### [SOURCE MATERIAL]
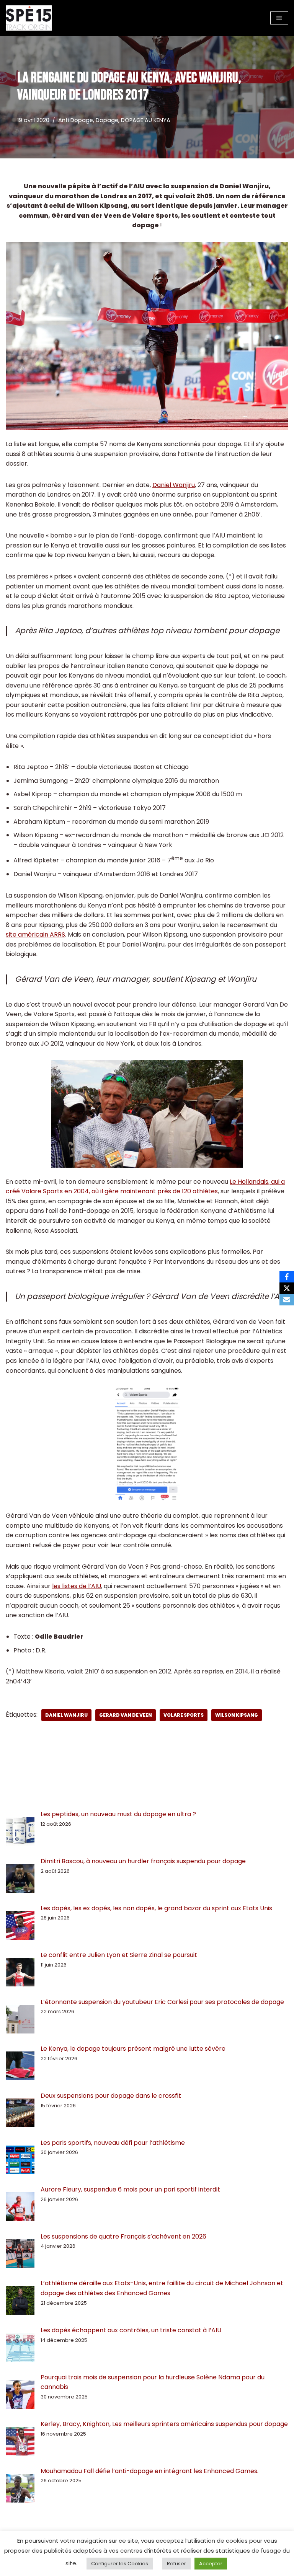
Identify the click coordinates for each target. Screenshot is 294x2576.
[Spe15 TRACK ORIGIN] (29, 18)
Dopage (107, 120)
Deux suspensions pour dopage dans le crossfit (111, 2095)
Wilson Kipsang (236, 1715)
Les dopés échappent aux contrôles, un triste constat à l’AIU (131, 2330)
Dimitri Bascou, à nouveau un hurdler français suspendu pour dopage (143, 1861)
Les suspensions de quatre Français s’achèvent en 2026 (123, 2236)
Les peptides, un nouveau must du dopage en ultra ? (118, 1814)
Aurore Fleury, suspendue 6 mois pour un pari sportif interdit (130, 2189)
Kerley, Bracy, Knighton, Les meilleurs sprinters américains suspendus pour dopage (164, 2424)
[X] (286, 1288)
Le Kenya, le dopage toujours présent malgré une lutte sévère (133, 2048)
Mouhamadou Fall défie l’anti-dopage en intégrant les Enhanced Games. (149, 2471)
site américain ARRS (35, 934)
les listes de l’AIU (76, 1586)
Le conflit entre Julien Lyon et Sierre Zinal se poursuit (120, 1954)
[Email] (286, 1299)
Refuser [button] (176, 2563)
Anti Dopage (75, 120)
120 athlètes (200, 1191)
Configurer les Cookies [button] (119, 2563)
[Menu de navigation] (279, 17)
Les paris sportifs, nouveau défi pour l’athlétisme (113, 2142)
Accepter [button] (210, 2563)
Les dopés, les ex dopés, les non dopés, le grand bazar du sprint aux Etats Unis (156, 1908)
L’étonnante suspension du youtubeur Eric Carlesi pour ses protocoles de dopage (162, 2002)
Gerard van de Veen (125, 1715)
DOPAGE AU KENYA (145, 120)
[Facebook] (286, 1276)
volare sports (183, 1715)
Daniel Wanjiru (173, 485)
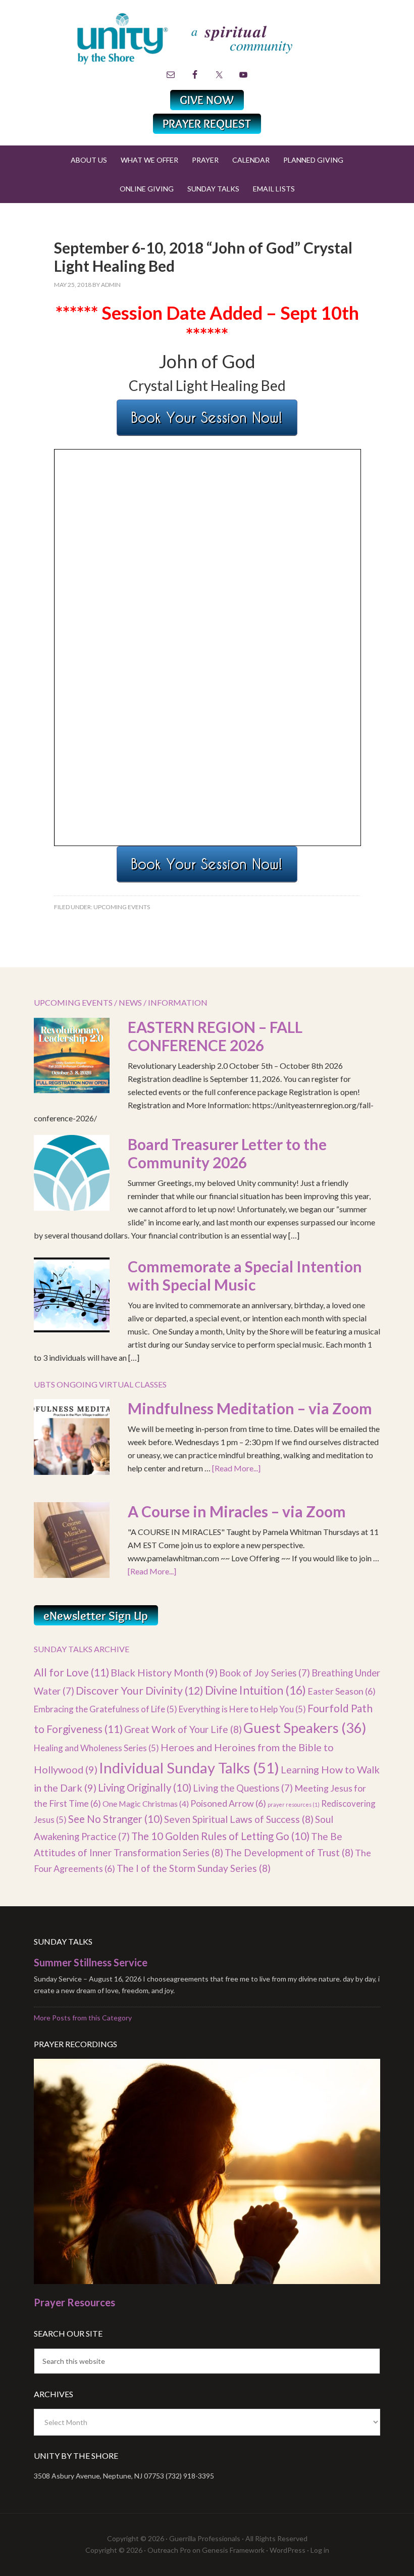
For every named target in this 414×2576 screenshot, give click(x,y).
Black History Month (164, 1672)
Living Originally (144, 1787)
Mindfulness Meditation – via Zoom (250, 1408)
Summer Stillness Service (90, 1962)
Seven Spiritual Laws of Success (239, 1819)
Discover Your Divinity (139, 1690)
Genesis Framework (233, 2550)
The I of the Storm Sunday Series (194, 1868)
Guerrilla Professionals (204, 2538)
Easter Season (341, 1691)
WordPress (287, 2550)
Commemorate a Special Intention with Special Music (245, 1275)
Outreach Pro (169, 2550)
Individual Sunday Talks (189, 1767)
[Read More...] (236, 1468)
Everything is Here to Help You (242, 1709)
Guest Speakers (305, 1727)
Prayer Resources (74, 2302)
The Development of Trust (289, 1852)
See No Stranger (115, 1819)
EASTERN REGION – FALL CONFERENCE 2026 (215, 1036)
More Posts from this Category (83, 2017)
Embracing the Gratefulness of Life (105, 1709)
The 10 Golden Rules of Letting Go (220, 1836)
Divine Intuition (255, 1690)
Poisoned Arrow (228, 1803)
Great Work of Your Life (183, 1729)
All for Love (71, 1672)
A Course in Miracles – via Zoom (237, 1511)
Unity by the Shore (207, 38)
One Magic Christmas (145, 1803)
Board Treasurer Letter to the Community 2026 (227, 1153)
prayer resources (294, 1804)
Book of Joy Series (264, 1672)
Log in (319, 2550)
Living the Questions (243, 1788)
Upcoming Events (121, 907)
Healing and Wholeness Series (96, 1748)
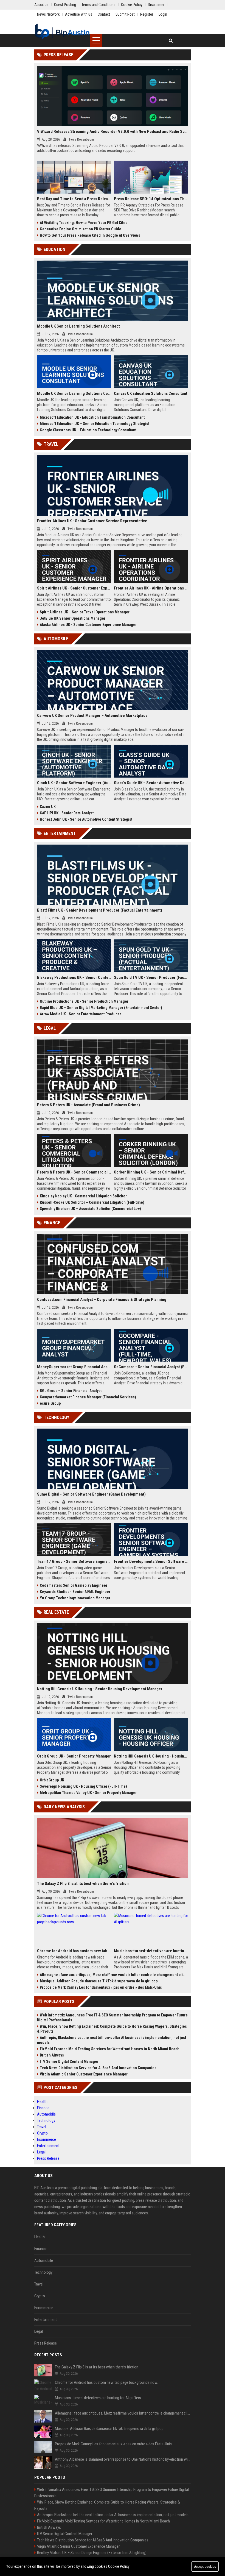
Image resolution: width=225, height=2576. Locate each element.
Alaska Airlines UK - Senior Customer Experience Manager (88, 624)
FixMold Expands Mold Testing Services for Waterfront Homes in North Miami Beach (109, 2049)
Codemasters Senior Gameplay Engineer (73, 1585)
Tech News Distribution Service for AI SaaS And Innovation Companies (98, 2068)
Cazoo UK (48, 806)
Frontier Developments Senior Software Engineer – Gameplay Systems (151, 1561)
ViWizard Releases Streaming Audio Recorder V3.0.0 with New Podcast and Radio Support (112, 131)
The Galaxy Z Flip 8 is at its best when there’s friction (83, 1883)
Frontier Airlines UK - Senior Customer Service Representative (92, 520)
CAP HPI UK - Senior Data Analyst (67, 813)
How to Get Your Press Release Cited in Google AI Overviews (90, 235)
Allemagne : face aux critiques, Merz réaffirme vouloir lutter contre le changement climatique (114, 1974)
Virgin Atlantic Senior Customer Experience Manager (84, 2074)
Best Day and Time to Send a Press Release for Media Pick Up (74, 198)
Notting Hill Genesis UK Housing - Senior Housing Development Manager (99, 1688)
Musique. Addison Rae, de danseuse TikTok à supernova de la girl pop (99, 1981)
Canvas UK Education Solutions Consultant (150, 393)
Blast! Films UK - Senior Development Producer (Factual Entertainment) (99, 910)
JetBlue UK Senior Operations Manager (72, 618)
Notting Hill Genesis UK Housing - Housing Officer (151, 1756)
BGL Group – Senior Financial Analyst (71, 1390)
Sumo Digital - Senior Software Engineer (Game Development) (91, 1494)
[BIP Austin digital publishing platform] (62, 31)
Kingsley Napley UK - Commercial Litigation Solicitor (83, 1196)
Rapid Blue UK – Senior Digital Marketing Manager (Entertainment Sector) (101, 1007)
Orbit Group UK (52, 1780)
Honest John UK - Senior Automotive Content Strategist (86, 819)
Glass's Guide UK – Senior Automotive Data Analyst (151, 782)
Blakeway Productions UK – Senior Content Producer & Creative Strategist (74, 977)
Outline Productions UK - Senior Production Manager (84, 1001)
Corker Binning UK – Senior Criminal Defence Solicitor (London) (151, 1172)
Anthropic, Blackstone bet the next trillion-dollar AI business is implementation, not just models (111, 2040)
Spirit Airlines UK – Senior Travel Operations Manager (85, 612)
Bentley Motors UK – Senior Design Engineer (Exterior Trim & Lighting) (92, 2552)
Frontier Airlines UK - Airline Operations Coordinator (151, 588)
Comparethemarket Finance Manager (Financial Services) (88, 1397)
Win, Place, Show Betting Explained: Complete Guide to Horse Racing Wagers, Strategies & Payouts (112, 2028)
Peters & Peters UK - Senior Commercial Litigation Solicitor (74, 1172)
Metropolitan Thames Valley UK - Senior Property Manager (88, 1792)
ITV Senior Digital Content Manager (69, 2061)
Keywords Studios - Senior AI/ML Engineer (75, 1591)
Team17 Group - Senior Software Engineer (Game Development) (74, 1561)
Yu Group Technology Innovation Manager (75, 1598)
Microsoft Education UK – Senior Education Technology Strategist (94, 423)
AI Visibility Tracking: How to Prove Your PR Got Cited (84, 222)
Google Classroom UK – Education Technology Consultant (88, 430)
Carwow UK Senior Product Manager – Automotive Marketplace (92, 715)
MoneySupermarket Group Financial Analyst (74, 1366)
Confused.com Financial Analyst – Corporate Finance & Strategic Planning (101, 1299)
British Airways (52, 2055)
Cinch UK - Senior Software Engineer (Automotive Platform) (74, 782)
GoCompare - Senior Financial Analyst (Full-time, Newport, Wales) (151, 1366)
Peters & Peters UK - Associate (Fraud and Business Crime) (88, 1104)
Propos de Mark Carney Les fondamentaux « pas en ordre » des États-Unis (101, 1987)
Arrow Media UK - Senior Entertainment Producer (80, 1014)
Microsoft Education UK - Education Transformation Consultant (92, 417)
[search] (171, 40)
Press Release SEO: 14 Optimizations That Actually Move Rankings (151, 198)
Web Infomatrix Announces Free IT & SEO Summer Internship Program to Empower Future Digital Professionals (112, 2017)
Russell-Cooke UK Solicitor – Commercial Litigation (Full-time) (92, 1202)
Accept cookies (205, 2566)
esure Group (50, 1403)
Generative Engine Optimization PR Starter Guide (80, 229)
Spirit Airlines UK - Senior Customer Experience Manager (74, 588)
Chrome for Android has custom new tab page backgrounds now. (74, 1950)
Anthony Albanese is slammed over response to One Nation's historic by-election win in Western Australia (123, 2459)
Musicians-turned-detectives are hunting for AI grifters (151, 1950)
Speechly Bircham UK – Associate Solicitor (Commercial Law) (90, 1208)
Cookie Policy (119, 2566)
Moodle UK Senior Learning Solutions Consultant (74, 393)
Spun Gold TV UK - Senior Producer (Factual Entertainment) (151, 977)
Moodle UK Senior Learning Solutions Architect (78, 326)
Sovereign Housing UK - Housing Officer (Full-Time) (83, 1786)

### [WHAT TO WORK ON]
Each line in the entries above, starting at the line with "Outline Productions UK" and ending at the line with "Yu Group Technology", is to be printed exactly, and only those lines.

### [OUTPUT BELOW]
Outline Productions UK - Senior Production Manager (84, 1001)
Corker Binning UK – Senior Criminal Defence Solicitor (London) (151, 1172)
Anthropic, Blackstone bet the next trillion-dollar AI business is implementation, not just models (111, 2040)
Spirit Airlines UK – Senior Travel Operations Manager (85, 612)
Bentley Motors UK – Senior Design Engineer (Exterior Trim & Lighting) (92, 2552)
Frontier Airlines UK - Airline Operations Coordinator (151, 588)
Comparethemarket Finance Manager (Financial Services) (88, 1397)
Win, Place, Show Betting Explained: Complete Guide to Horse Racing Wagers, Strategies & Payouts (112, 2028)
Peters & Peters UK - Senior Commercial Litigation Solicitor (74, 1172)
Metropolitan Thames Valley UK - Senior Property Manager (88, 1792)
ITV Senior Digital Content Manager (69, 2061)
Keywords Studios - Senior AI/ML Engineer (75, 1591)
Team17 Group - Senior Software Engineer (Game Development) (74, 1561)
Yu Group Technology Innovation Manager (75, 1598)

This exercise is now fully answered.